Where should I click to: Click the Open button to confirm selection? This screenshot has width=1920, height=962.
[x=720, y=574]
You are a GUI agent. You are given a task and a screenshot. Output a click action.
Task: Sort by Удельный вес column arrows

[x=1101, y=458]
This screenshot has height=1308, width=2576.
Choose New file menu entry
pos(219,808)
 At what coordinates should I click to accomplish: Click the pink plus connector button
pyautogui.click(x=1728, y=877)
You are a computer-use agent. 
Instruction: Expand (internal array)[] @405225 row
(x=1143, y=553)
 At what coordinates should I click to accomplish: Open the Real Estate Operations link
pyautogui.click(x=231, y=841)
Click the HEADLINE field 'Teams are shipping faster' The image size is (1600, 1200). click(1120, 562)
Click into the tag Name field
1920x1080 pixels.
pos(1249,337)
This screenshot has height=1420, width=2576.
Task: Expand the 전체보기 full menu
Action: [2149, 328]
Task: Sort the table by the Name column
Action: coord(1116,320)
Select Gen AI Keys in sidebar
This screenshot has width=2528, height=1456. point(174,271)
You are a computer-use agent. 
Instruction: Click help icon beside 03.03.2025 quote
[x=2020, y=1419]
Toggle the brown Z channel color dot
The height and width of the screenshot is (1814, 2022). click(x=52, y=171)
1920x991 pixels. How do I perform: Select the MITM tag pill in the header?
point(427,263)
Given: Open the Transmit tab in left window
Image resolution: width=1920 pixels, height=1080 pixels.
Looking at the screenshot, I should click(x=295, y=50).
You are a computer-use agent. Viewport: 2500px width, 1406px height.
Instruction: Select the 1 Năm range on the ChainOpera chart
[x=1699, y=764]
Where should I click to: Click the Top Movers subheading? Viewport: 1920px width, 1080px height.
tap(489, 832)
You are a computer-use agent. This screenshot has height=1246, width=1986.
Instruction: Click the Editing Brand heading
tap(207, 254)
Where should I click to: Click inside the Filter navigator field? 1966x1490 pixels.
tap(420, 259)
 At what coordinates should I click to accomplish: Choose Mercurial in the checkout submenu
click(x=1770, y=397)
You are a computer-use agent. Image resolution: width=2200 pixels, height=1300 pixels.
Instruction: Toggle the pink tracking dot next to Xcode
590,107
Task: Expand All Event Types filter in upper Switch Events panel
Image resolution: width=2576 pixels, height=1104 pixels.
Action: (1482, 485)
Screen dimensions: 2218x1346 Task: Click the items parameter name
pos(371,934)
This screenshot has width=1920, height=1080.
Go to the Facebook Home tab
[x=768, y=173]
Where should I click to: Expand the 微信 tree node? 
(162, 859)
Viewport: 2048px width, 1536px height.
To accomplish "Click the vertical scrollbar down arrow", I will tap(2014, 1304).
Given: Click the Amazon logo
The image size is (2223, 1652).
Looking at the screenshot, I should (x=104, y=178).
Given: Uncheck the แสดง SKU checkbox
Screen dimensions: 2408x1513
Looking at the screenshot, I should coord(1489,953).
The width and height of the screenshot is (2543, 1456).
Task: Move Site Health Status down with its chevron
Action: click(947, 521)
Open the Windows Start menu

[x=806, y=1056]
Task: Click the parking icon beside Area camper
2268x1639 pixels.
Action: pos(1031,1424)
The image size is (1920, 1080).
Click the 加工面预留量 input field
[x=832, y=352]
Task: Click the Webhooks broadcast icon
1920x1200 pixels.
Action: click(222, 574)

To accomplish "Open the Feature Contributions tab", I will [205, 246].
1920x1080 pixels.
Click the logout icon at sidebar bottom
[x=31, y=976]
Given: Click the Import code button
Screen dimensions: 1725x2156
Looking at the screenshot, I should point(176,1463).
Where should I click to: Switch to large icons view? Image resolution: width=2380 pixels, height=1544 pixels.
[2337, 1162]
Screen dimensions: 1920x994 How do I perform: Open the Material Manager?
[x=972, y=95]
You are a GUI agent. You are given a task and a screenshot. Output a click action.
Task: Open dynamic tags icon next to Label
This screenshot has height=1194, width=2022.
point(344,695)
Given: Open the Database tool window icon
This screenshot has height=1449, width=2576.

Exercise:
Give back the listing exactly.

Exercise answer:
Where should I click to: Click the Open button to confirm selection? This screenshot has width=1920, height=962.
[x=720, y=574]
You are a GUI agent. You are given a task and a screenshot. Output a click action.
Task: Sort by Удельный вес column arrows

[x=1101, y=458]
This screenshot has height=1308, width=2576.
Choose New file menu entry
pos(219,808)
 At what coordinates should I click to accomplish: Click the pink plus connector button
pyautogui.click(x=1728, y=877)
You are a computer-use agent. 
Instruction: Expand (internal array)[] @405225 row
(x=1143, y=553)
 At what coordinates should I click to accomplish: Open the Real Estate Operations link
pyautogui.click(x=231, y=841)
Click the HEADLINE field 'Teams are shipping faster' The image size is (1600, 1200). click(1120, 562)
Click into the tag Name field
1920x1080 pixels.
pos(1249,337)
This screenshot has height=1420, width=2576.
Task: Expand the 전체보기 full menu
Action: [2149, 328]
Task: Sort the table by the Name column
Action: coord(1116,320)
Select Gen AI Keys in sidebar
This screenshot has width=2528, height=1456. point(174,271)
You are a computer-use agent. 
Instruction: Click help icon beside 03.03.2025 quote
[x=2020, y=1419]
Toggle the brown Z channel color dot
The height and width of the screenshot is (1814, 2022). click(x=52, y=171)
1920x991 pixels. How do I perform: Select the MITM tag pill in the header?
point(427,263)
Given: Open the Transmit tab in left window
Image resolution: width=1920 pixels, height=1080 pixels.
Looking at the screenshot, I should click(x=295, y=50).
You are a computer-use agent. Viewport: 2500px width, 1406px height.
Instruction: Select the 1 Năm range on the ChainOpera chart
[x=1699, y=764]
Where should I click to: Click the Top Movers subheading? Viewport: 1920px width, 1080px height.
tap(489, 832)
You are a computer-use agent. This screenshot has height=1246, width=1986.
Instruction: Click the Editing Brand heading
tap(207, 254)
Where should I click to: Click inside the Filter navigator field? 1966x1490 pixels.
tap(420, 259)
 At what coordinates should I click to accomplish: Choose Mercurial in the checkout submenu
click(x=1770, y=397)
You are a computer-use agent. Image resolution: width=2200 pixels, height=1300 pixels.
Instruction: Toggle the pink tracking dot next to Xcode
590,107
Task: Expand All Event Types filter in upper Switch Events panel
Image resolution: width=2576 pixels, height=1104 pixels.
Action: (1482, 485)
Screen dimensions: 2218x1346 Task: Click the items parameter name
pos(371,934)
This screenshot has width=1920, height=1080.
Go to the Facebook Home tab
[x=768, y=173]
Where should I click to: Expand the 微信 tree node? 
(162, 859)
Viewport: 2048px width, 1536px height.
To accomplish "Click the vertical scrollbar down arrow", I will tap(2014, 1304).
Given: Click the Amazon logo
The image size is (2223, 1652).
Looking at the screenshot, I should (x=104, y=178).
Given: Uncheck the แสดง SKU checkbox
Screen dimensions: 2408x1513
Looking at the screenshot, I should coord(1489,953).
The width and height of the screenshot is (2543, 1456).
Task: Move Site Health Status down with its chevron
Action: click(947, 521)
Open the Windows Start menu

[x=806, y=1056]
Task: Click the parking icon beside Area camper
2268x1639 pixels.
Action: pos(1031,1424)
The image size is (1920, 1080).
Click the 加工面预留量 input field
[x=832, y=352]
Task: Click the Webhooks broadcast icon
1920x1200 pixels.
Action: click(222, 574)

To accomplish "Open the Feature Contributions tab", I will [205, 246].
1920x1080 pixels.
Click the logout icon at sidebar bottom
[x=31, y=976]
Given: Click the Import code button
Screen dimensions: 1725x2156
Looking at the screenshot, I should point(176,1463).
Where should I click to: Switch to large icons view? Image resolution: width=2380 pixels, height=1544 pixels.
[2337, 1162]
Screen dimensions: 1920x994 How do I perform: Open the Material Manager?
[x=972, y=95]
You are a GUI agent. You are given a task and a screenshot. Output a click action.
Task: Open dynamic tags icon next to Label
This screenshot has height=1194, width=2022.
point(344,695)
Given: Open the Database tool window icon
This screenshot has height=1449, width=2576.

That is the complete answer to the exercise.